(ENTRIES SUPPLIED)

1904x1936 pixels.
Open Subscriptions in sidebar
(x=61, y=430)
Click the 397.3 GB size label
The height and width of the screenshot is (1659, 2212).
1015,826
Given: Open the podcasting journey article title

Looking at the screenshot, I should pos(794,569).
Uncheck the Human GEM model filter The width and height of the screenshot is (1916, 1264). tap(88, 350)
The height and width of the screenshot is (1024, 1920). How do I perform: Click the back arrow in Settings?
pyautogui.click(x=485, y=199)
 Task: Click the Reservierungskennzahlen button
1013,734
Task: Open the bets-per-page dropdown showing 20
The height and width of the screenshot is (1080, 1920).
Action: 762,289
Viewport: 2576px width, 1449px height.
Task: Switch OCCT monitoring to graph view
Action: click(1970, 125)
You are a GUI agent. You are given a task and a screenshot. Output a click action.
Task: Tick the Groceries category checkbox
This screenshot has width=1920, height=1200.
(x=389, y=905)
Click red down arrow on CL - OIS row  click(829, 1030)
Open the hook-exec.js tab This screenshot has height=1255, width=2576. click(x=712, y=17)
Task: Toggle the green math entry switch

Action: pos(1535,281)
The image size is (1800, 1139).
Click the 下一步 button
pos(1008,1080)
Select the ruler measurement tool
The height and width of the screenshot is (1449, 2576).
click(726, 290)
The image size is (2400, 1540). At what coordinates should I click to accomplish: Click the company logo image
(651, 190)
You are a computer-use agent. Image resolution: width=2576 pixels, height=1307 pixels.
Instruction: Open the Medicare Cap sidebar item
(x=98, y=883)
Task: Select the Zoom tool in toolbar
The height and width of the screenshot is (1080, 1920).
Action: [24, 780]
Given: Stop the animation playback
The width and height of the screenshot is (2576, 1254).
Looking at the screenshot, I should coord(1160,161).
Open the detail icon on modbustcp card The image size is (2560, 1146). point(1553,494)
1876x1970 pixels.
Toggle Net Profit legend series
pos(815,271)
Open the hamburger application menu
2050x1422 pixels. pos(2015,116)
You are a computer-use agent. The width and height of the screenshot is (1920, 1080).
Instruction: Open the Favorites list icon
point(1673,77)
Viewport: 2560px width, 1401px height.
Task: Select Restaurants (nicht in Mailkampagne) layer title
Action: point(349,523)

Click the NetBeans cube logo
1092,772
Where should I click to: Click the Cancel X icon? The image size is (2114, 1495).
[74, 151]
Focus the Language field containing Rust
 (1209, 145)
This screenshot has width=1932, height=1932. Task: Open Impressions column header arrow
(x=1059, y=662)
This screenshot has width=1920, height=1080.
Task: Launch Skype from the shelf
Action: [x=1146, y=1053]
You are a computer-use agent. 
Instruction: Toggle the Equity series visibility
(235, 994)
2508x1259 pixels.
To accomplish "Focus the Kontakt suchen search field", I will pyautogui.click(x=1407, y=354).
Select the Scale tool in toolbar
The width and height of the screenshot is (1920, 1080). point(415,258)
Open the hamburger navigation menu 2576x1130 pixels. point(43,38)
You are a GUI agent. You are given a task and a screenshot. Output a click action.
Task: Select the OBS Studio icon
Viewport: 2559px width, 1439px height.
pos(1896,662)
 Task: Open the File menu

(End ENTRIES SUPPLIED)

**PROBLEM DETAILS:**
Write out every line of the data that holds the word "agent".

**RESULT OF THIS TASK:**
You are a GUI agent. You are given a task and a screenshot. Output a click action.
You are a computer-use agent. Image resolution: width=2576 pixels, height=1307 pixels.
You are a computer-use agent. The width and height of the screenshot is (1920, 1080).
You are a computer-use agent. 
You are a GUI agent. You are given a task and a screenshot. Output a click action.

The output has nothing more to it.